Le parti du chef du gouvernement sortant en Espagne, le conservateur Mariano Rajoy, s'est maintenu en Galice et a limité la casse au Pays basque, selon des résultats officiels partiels. Ce lors de régionales très attendues, en pleine paralysie politique du pays.

Le Parti populaire (droite) était en tête dans son fief de Galice (nord), une région agricole du nord du pays où, selon des résultats portant sur plus de 70% des suffrages, il gardait sa majorité absolue au parlement régional avec 41 sièges sur 75.

Au Pays basque, avec 99% des bulletins dépouillés, le PP arrivait en cinquième position avec seulement neuf sièges sur 75, un résultat attendu dans cette région fortement nationaliste et indépendantiste.

C'était en revanche la déconfiture pour le Parti socialiste, à égalité avec "En Marea" l'allié local de Podemos en Galice et dépassé par Podemos au Pays basque (troisième), qui l'a relégué à la quatrième place.

Au Pays basque les forces nationalistes et indépendantistes seraient donc largement en tête.
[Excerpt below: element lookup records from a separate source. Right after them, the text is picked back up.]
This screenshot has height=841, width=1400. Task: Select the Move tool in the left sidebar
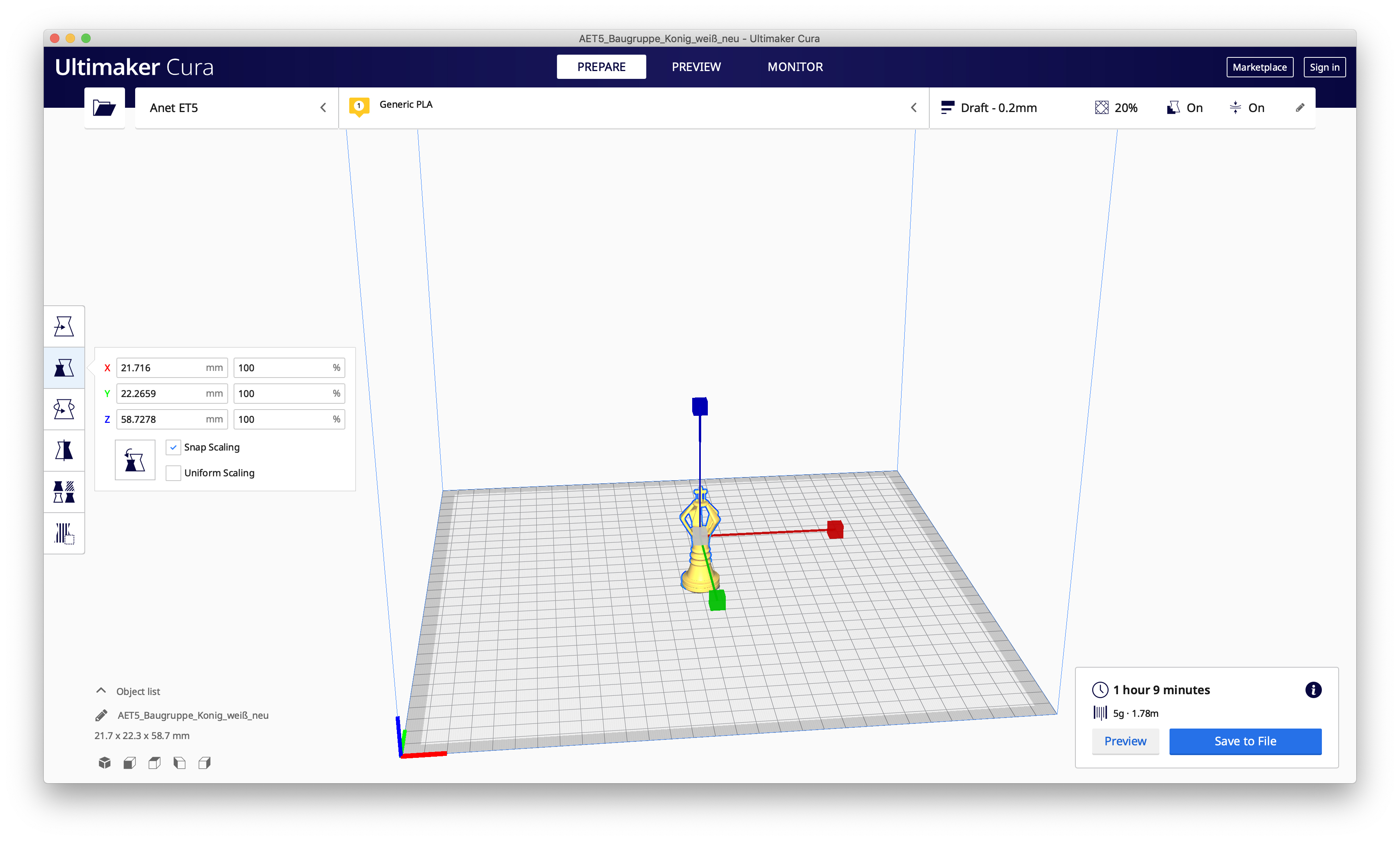[64, 326]
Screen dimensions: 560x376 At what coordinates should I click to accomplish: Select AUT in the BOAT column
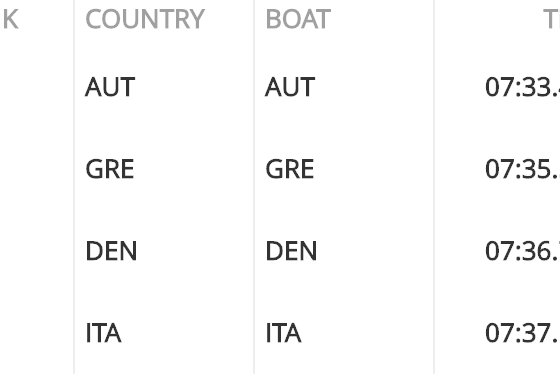point(290,87)
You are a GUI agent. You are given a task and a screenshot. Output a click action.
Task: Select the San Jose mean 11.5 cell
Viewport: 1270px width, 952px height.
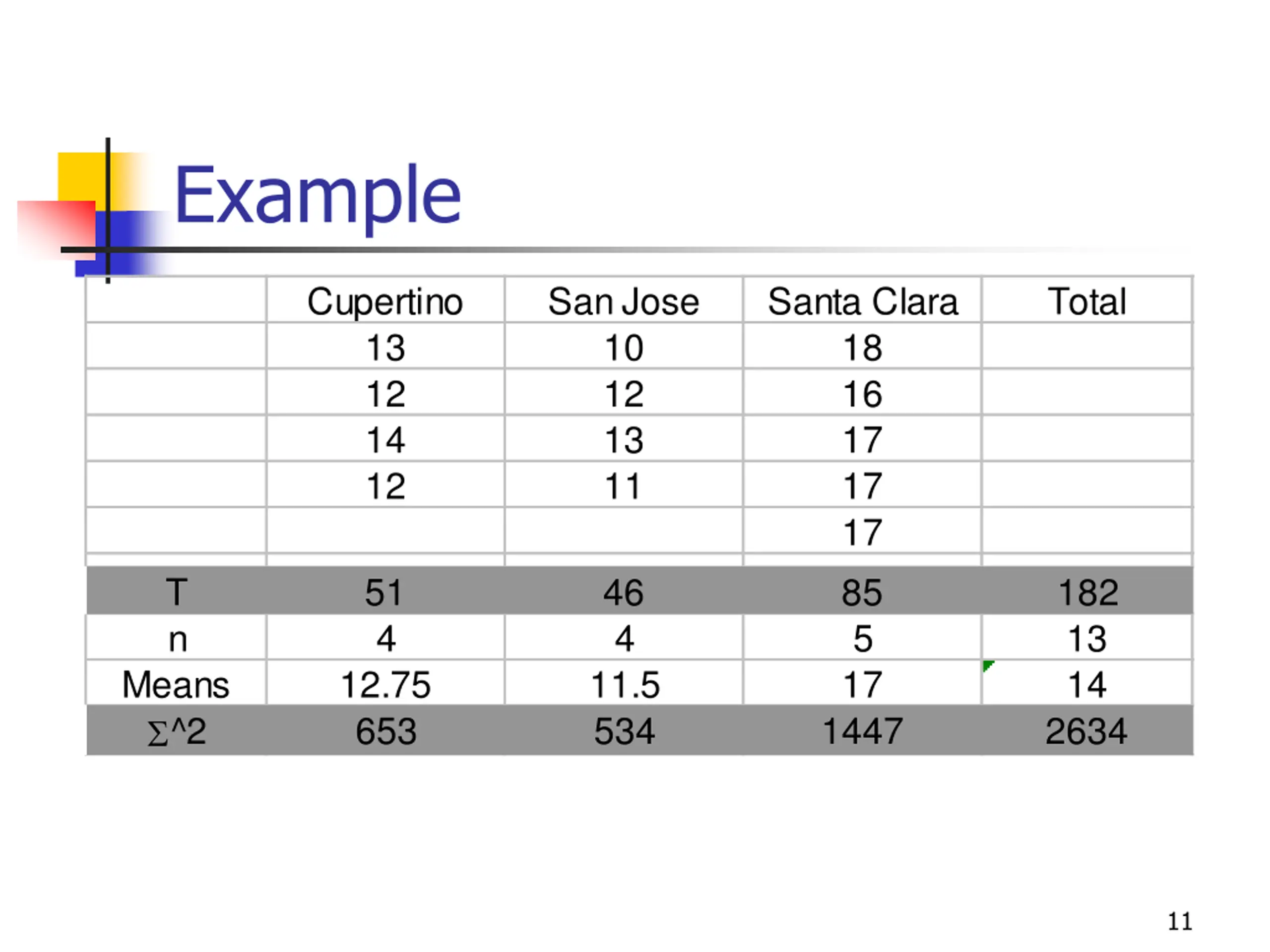624,683
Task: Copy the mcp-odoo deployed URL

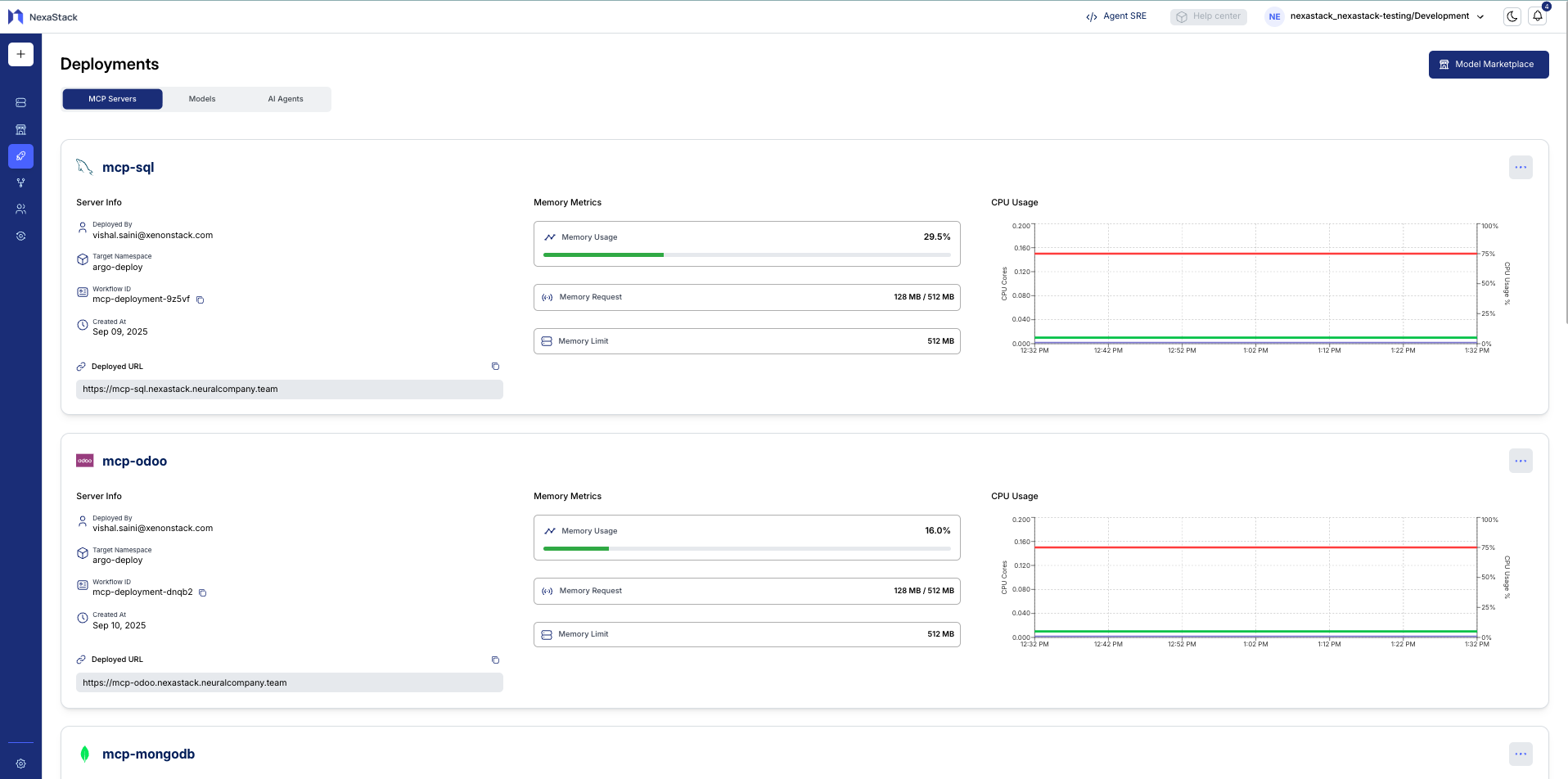Action: point(495,660)
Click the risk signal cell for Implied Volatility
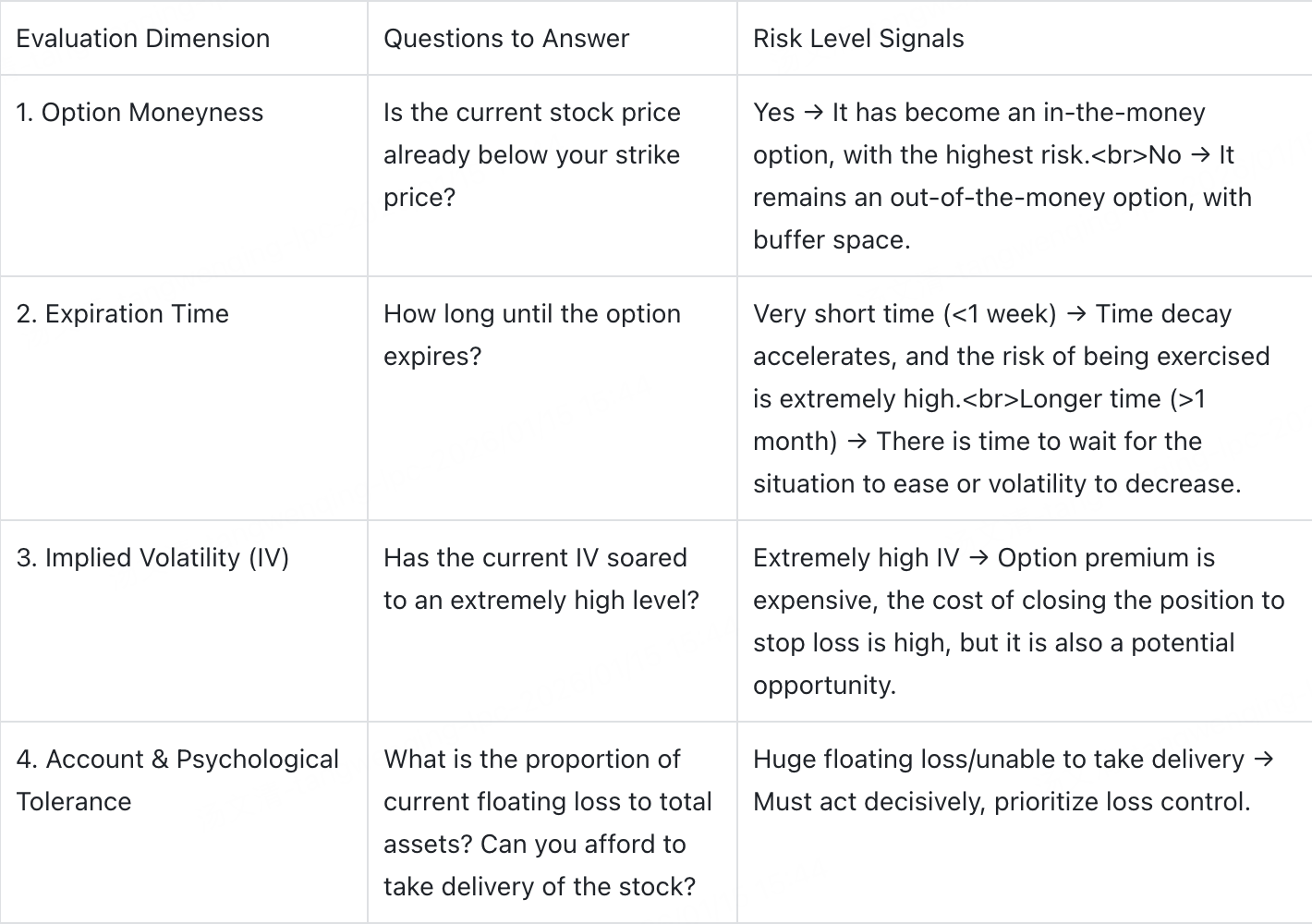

Le Parti nationaliste basque (conservateur) au pouvoir, aurait 28 sièges, suivi du parti de gauche indépendantiste EH Bildu (18). Elkarrekin Podemos ferait une entrée remarquée au Parlement basque, avec 11 sièges. Ce parti défend aussi le droit à l'autodétermination.

Mauvais résultat des socialistes

Ces élections interviennent alors que l'Espagne n'arrive pas à se doter d'un nouveau gouvernement depuis plus de neuf mois, après des législatives en décembre 2015 puis en juin dernier qui ont débouché sur la fragmentation du Parlement entre quatre grandes forces: le PP, le Parti socialiste (PSOE), Podemos et le parti de centre Ciudadanos.

Le PP est le premier parti, mais il fait face au veto des socialistes, de Podemos et des indépendantistes basques et catalans qui refusent d'investir à nouveau M. Rajoy, au pouvoir depuis fun 2011.

Le mauvais résultat de dimanche pour le PSOE pourrait donc accroître la pression sur ce parti pour qu'il lève son veto et laisse M. Rajoy gouverner.